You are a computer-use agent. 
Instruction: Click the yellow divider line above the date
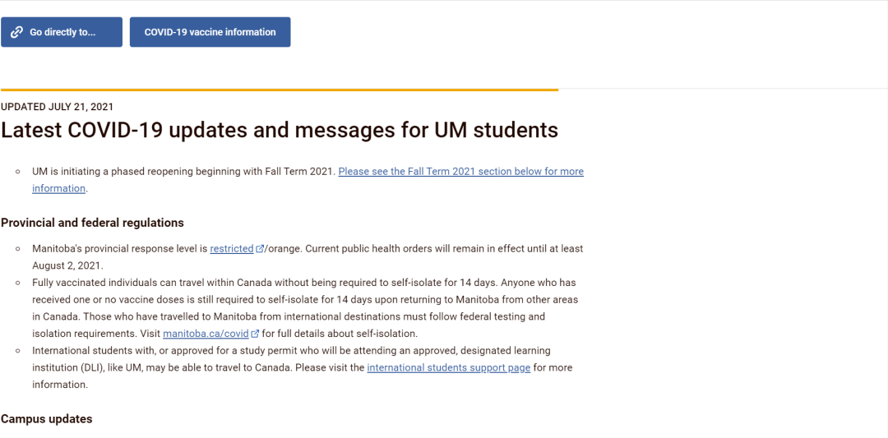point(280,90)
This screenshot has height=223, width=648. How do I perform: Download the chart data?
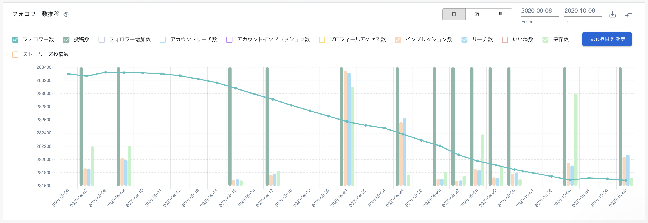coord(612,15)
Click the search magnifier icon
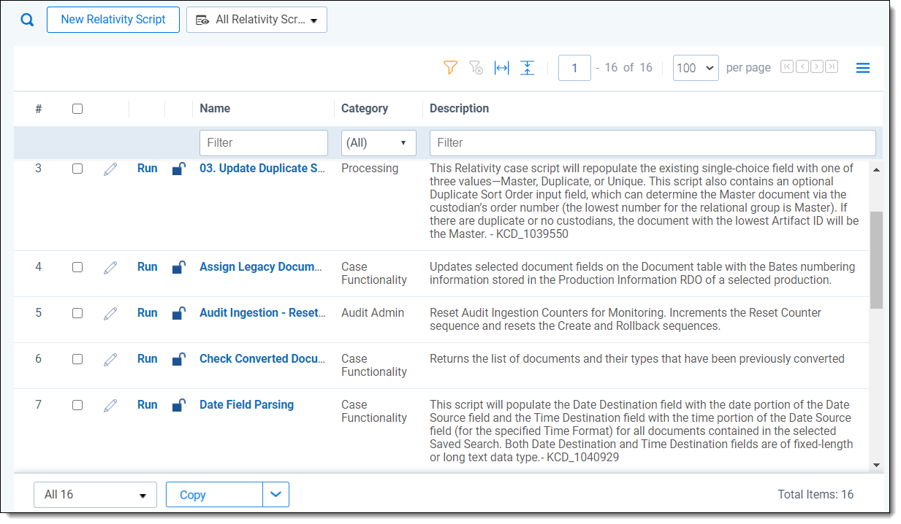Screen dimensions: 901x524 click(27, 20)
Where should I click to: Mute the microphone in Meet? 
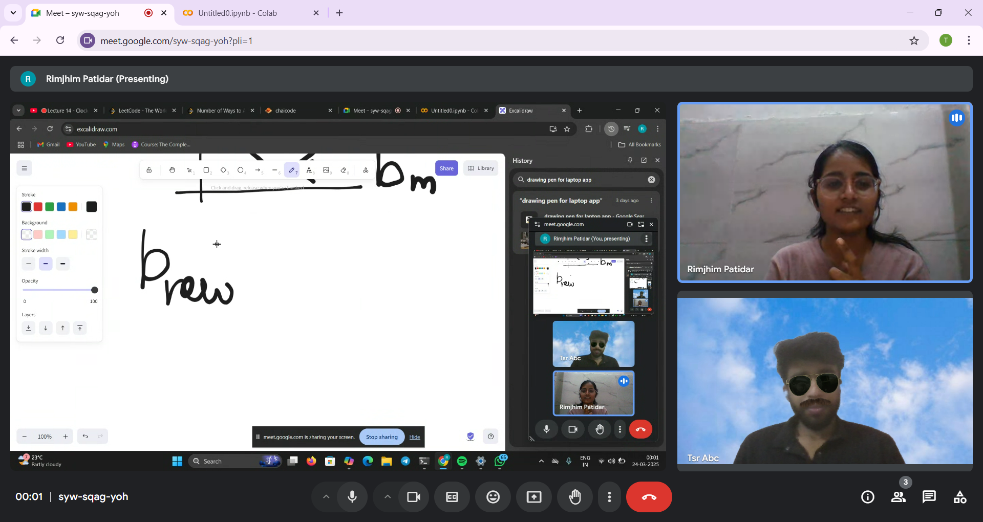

Work order: Retype the data exactly; images stay out.

Answer to this problem:
You are a computer-use agent. 
Instruction: Click the yellow divider line above the date
point(280,90)
This screenshot has height=223, width=648. How do I perform: Download the chart data?
coord(612,15)
Click the search magnifier icon
Screen dimensions: 901x524 click(27, 20)
Where should I click to: Mute the microphone in Meet? 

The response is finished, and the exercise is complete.